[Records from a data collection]

★ ★ ★ ★

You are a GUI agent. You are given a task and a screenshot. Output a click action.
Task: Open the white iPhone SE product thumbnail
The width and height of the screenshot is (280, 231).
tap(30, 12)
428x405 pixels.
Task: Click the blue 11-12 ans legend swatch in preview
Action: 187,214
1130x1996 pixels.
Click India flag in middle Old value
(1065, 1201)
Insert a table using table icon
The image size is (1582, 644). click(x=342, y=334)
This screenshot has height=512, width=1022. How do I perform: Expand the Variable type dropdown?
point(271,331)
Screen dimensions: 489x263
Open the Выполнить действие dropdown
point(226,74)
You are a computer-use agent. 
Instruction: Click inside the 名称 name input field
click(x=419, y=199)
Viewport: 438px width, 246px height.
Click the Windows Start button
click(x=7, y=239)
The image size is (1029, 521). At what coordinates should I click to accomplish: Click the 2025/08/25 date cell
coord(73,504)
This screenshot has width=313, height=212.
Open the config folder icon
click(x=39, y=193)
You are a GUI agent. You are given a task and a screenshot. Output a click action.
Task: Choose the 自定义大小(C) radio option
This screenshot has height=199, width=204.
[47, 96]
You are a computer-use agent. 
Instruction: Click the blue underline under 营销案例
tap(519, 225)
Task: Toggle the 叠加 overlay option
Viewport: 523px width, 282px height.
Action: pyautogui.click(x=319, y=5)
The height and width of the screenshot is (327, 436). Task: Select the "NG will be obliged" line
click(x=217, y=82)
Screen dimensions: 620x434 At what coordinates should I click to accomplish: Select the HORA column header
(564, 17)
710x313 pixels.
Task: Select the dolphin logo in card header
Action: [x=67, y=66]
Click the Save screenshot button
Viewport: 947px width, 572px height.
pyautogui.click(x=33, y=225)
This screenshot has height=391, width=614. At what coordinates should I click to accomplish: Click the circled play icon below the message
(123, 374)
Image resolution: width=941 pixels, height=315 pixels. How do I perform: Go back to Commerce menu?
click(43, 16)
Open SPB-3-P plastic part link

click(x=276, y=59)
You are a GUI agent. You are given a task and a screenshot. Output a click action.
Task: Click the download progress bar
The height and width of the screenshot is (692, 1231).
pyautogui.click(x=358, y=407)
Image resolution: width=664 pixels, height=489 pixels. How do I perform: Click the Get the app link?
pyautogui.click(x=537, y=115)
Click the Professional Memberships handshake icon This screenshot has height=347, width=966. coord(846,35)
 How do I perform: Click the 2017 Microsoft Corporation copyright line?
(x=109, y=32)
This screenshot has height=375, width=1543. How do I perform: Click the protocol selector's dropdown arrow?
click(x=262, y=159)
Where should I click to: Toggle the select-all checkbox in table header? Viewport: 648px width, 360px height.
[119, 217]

★ ★ ★ ★

*WORK REQUIRED*
The required result is an identical copy of the records above.

*EXERCISE SOLUTION*
You are a GUI agent. You are given a task and a screenshot. Output a click action.
Task: Open the white iPhone SE product thumbnail
The width and height of the screenshot is (280, 231).
tap(30, 12)
428x405 pixels.
Task: Click the blue 11-12 ans legend swatch in preview
Action: 187,214
1130x1996 pixels.
Click India flag in middle Old value
(1065, 1201)
Insert a table using table icon
The image size is (1582, 644). click(x=342, y=334)
This screenshot has height=512, width=1022. How do I perform: Expand the Variable type dropdown?
point(271,331)
Screen dimensions: 489x263
Open the Выполнить действие dropdown
point(226,74)
You are a computer-use agent. 
Instruction: Click inside the 名称 name input field
click(x=419, y=199)
Viewport: 438px width, 246px height.
Click the Windows Start button
click(x=7, y=239)
The image size is (1029, 521). At what coordinates should I click to accomplish: Click the 2025/08/25 date cell
coord(73,504)
This screenshot has width=313, height=212.
Open the config folder icon
click(x=39, y=193)
You are a GUI agent. You are given a task and a screenshot. Output a click action.
Task: Choose the 自定义大小(C) radio option
This screenshot has height=199, width=204.
[47, 96]
You are a computer-use agent. 
Instruction: Click the blue underline under 营销案例
tap(519, 225)
Task: Toggle the 叠加 overlay option
Viewport: 523px width, 282px height.
Action: pyautogui.click(x=319, y=5)
The height and width of the screenshot is (327, 436). Task: Select the "NG will be obliged" line
click(x=217, y=82)
Screen dimensions: 620x434 At what coordinates should I click to accomplish: Select the HORA column header
(564, 17)
710x313 pixels.
Task: Select the dolphin logo in card header
Action: [x=67, y=66]
Click the Save screenshot button
Viewport: 947px width, 572px height.
pyautogui.click(x=33, y=225)
This screenshot has height=391, width=614. At what coordinates should I click to accomplish: Click the circled play icon below the message
(123, 374)
Image resolution: width=941 pixels, height=315 pixels. How do I perform: Go back to Commerce menu?
click(43, 16)
Open SPB-3-P plastic part link

click(x=276, y=59)
You are a GUI agent. You are given a task and a screenshot. Output a click action.
Task: Click the download progress bar
The height and width of the screenshot is (692, 1231).
pyautogui.click(x=358, y=407)
Image resolution: width=664 pixels, height=489 pixels. How do I perform: Click the Get the app link?
pyautogui.click(x=537, y=115)
Click the Professional Memberships handshake icon This screenshot has height=347, width=966. coord(846,35)
 How do I perform: Click the 2017 Microsoft Corporation copyright line?
(x=109, y=32)
This screenshot has height=375, width=1543. How do I perform: Click the protocol selector's dropdown arrow?
click(x=262, y=159)
Where should I click to: Toggle the select-all checkbox in table header? Viewport: 648px width, 360px height.
[119, 217]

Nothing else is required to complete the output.